◆ What to do
A – Translate this sentence from the market commentary below into Spanish: "This EUR strength then saw USD-index give back some of its overnight gains and briefly slip back into negative territory (USD-Index: 0.0%)."
B – Write a few more sentences that carry on the market commentary below on stocks, Greece and currency moves, starting after its last sentence.

◆ Document segment
───

Over in Europe stocks (Euro Stoxx: -1.0%) trade lower following the concerns over Chinese growth prospects with underperforming sectors including auto-names such as BMW (-3.8%), VW (-3.0%) and Daimler (-4.1 %) with today's news also coupled with disappointing Chinese vehicle sales data.
Elsewhere, markets have generally shrugged off news that a deal has been preliminarily agreed between Greece and their creditors , however the Athens Stock Exchange (1.8%) has been bolstered by the news.
In the US, E-mini futures were down about 13 points lower as of this moment, and are back to yesterday's market open level.
In other FX crosses, after going through the European cash equity open, EUR ebbed higher with EUR/JPY printing a 2-month high underpinned by some desks noting a reversal of a substantial EUR/CNY short carry trade and news that Greece and creditors have reached a deal on a third bailout. This EUR strength then saw USD-index give back some of its overnight gains and briefly slip back into negative territory (USD-Index: 0.0%).

───

◆ Source excerpt
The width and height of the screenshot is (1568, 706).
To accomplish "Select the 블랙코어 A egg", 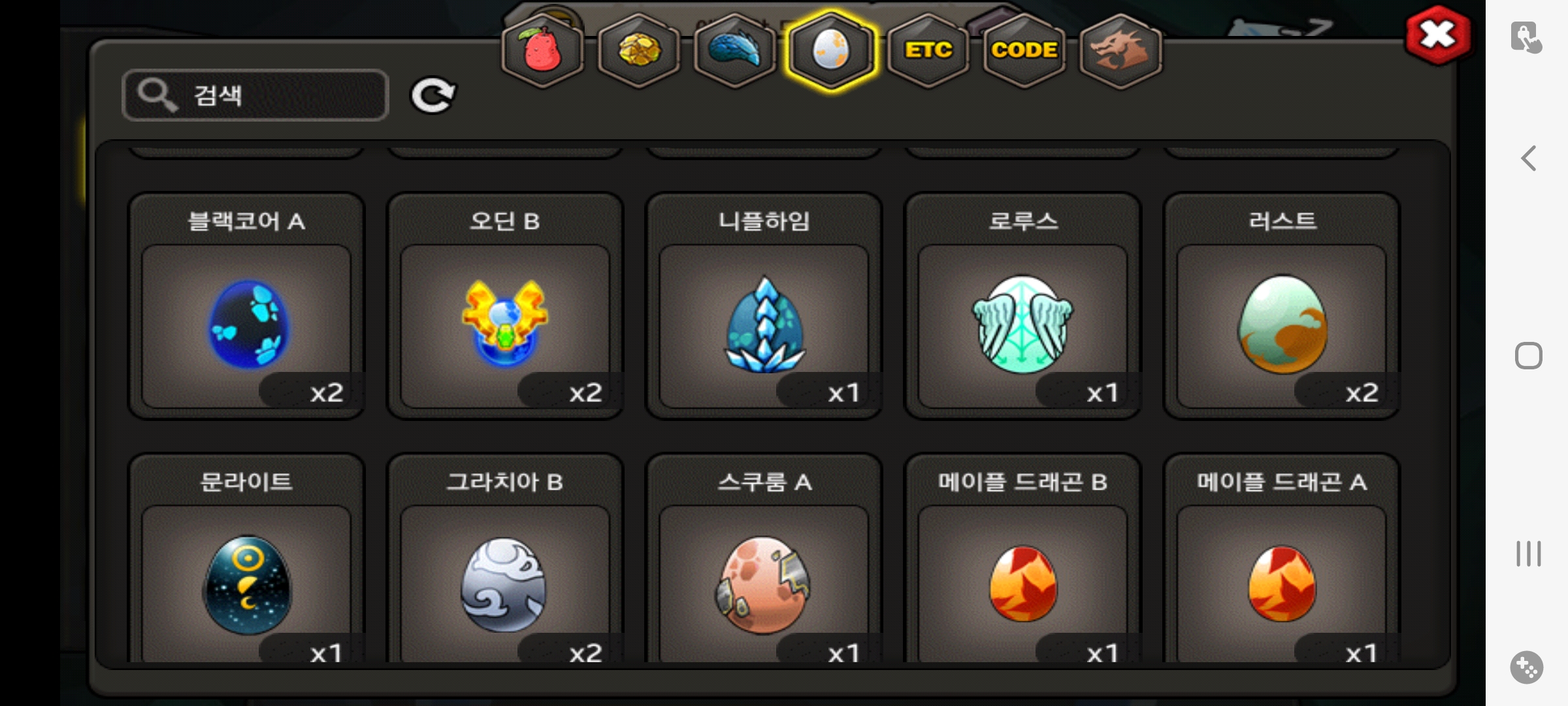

───

◆ Outputs for the tasks
A – Esta fortaleza del EUR hizo que el índice del USD devolviera parte de sus ganancias nocturnas y pasara brevemente de nuevo a terreno negativo (índice USD: 0,0 %).

B –
However, the notable tier 1 data of the morning saw EUR come off its highs as German ZER survey expectations came in at the lower end of expectations (25.0 vs. Exp. 31.9).
In the bond market, T-Notes trade higher by around 15 ticks due to the following reasons: firstly, the PBoC has acted to weaken their currency in an attempt to remain competitive amid falling exports and this has therefore been interpreted by some as an admission of global growth concerns. Secondly, in practicality, the PBoC will have to buy USTs in order to weaken their currency. The weaker CNY will in turn could lead to an overall stronger USD, which may influence the Fed's plans for future rate hikes.
Finally, a quick look at commodities reveals that gold resides in positive territory after tripping stops through yesterday's highs to trade at its highest level for 3 weeks , while Dalian iron ore also saw strength overnight, benefitting from the measures by the PBoC. Elsewhere, overnight aluminium traded near 6 year lows during Asia-Pacific hours amid the initialy USD strength. WTI and Brent crude futures both saw mild weakness overnight after prices rose by the most in 2-months yesterday ahead of today's API crude oil inventory report (Prey. -2400k).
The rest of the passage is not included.